> Problem:
For the data below, work out the number of lines containing the string "Informes" and answer with that number only.

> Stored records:
▬▬▬
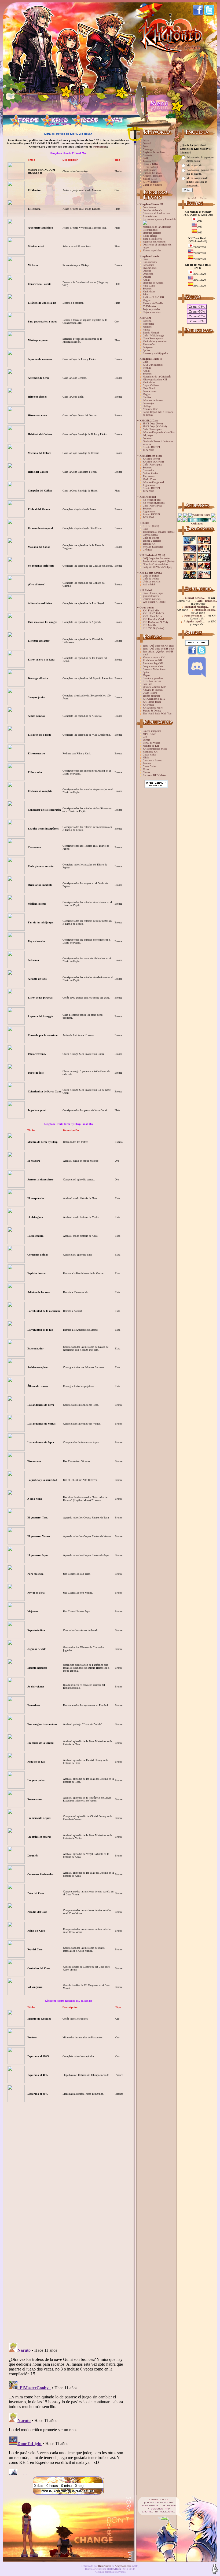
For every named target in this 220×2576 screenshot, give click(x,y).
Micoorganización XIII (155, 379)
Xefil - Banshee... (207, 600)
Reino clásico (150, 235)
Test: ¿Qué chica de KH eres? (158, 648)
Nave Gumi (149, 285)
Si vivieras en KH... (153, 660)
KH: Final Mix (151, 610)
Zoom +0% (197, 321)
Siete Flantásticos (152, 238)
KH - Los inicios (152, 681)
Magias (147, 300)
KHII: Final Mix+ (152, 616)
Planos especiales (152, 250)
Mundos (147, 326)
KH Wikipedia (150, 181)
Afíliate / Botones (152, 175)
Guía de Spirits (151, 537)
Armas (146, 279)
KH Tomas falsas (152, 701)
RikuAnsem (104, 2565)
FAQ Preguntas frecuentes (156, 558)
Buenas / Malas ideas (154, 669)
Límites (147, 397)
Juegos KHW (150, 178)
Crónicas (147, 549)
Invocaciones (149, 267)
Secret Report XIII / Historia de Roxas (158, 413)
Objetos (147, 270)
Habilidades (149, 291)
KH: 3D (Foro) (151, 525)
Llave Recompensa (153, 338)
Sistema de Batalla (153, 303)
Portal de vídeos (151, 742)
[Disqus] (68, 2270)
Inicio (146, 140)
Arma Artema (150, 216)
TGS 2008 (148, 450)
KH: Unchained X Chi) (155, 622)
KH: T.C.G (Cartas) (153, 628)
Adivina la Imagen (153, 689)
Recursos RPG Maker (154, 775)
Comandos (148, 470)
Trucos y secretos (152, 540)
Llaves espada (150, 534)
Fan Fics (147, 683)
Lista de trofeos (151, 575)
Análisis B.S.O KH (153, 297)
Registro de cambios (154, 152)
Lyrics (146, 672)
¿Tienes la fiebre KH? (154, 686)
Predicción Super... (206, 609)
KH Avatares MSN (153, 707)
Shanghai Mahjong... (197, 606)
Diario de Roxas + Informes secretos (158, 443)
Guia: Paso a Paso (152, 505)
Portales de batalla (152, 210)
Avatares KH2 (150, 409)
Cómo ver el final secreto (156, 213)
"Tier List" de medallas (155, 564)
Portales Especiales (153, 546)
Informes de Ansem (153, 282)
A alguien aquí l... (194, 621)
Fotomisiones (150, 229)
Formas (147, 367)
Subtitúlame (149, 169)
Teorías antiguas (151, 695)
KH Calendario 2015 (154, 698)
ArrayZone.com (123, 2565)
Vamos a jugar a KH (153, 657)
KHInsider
▬▬▬
> Exercise solution:
2